So we were excited to try out the new menu, even if the now ubiquitous clutch of burgers and pulled pork couldn’t exactly be called innovative in the current foodie climate.

Lock Tavern garden

We sat in the lovely back garden, now transformed by the hulking faux wood panels of the truly shite student accommodation block that’s just been completed next door. As we supped a devilishly refreshing pint of Camden Town Brewery’s roast lemon and bergamot infused Gentlemen’s Wit, we briefly pondered how permission was ever granted to throw up a tower of prefab shipping containers in the Harmood Street conservation area.

The thread of conversation was broken by the arrival of the now standard 1940s enamelled metal bowls and branded wax paper, featuring food that made a sadly uninspiring first impression.

The kitchen at the Lock is now provided by Patty Smith’s Burgers, a street food brand with no apparent slow burning back story of vans at markets or owners having quit city jobs to fulfil their passion. In fact the operation appears to be an in-house thing.

Patty Smith's burger at Lock Tavern

Nothing wrong with that if the burgers are great, but our cheese and bacon dirty burger (now where have we heard that phrase before?) at £7.25 was really no better than a decent BBQ effort. The accompanying chips were lacklustre with little flavour while the watery, fridge-cold coleslaw was uncomfortably spiked with too much English mustard.

Calamari tacos (£6.45) weren’t particularly tender either and proved little more than a bar snack after considerable bulking out with iceberg lettuce. For a pub that blazed a trail in so many areas, the Lock’s Patty Smith menu felt like the original is now playing catch-up.

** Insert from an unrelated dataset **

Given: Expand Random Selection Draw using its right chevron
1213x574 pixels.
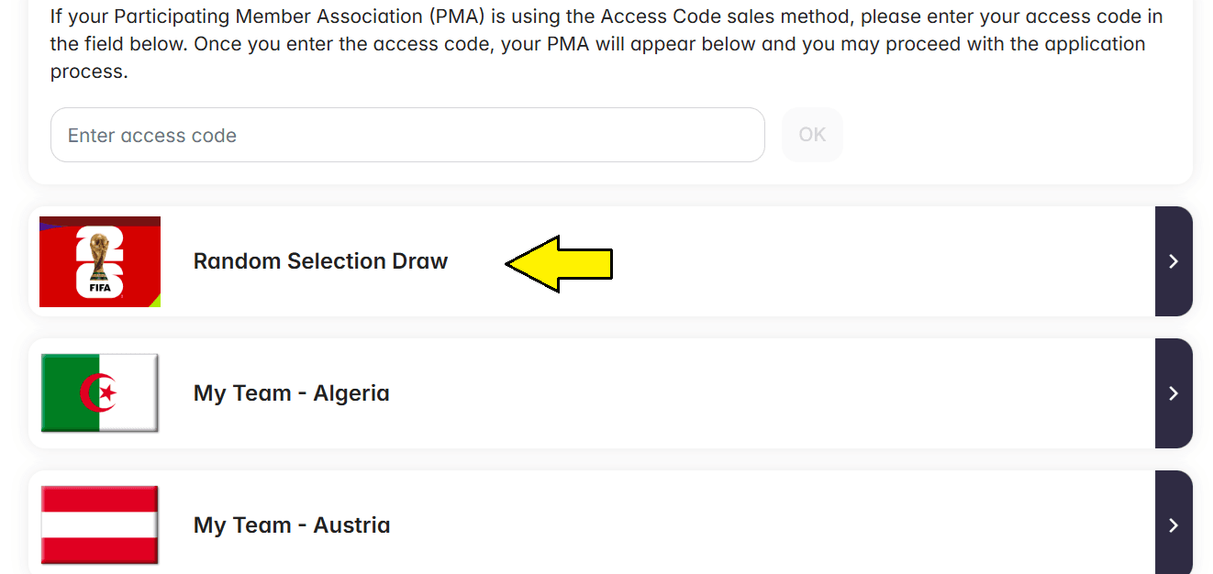Looking at the screenshot, I should [x=1174, y=261].

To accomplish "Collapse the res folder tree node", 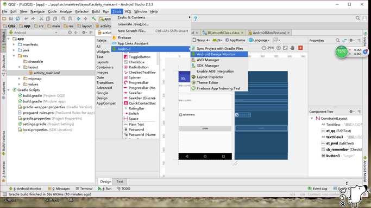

The successful drink/eat/dance formula laid out here has been replicated to breathe new life into faded pubs all over the country. And as provincial pub grub, the new menu we ate here would be more than fine. But this is a stone’s throw from Lucky Chip at the Grafton, and a short hop to Dirty Burger’s famed car park shack. Honest Burgers opens a couple of minutes away on Camden Lock very soon too.

Calamari Tacos at Lock Tavern

It feels a shame that their formula is now being so slavishly followed at the Lock. It’s difficult to imagine the current fixation with all things uber-burger lasting much longer, so we’d prefer to have seen something with more of that old trailblazing attitude on offer.

A range of travelling street food faves are popping up in the garden here over the summer, of course. So there will be a variety of visiting alternatives on offer, plus the Sunday roasts have always been a mainstay of a lost afternoon on the roof terrace.

Meanwhile directly over the road, Stables Market is home of the unreconstructed street food vendors serving up horrific doorstop pizza slices and florescent sweet and sour gloop to unsuspecting tourists. Which begs the question: why are Camden’s original formulas being done so much better elsewhere?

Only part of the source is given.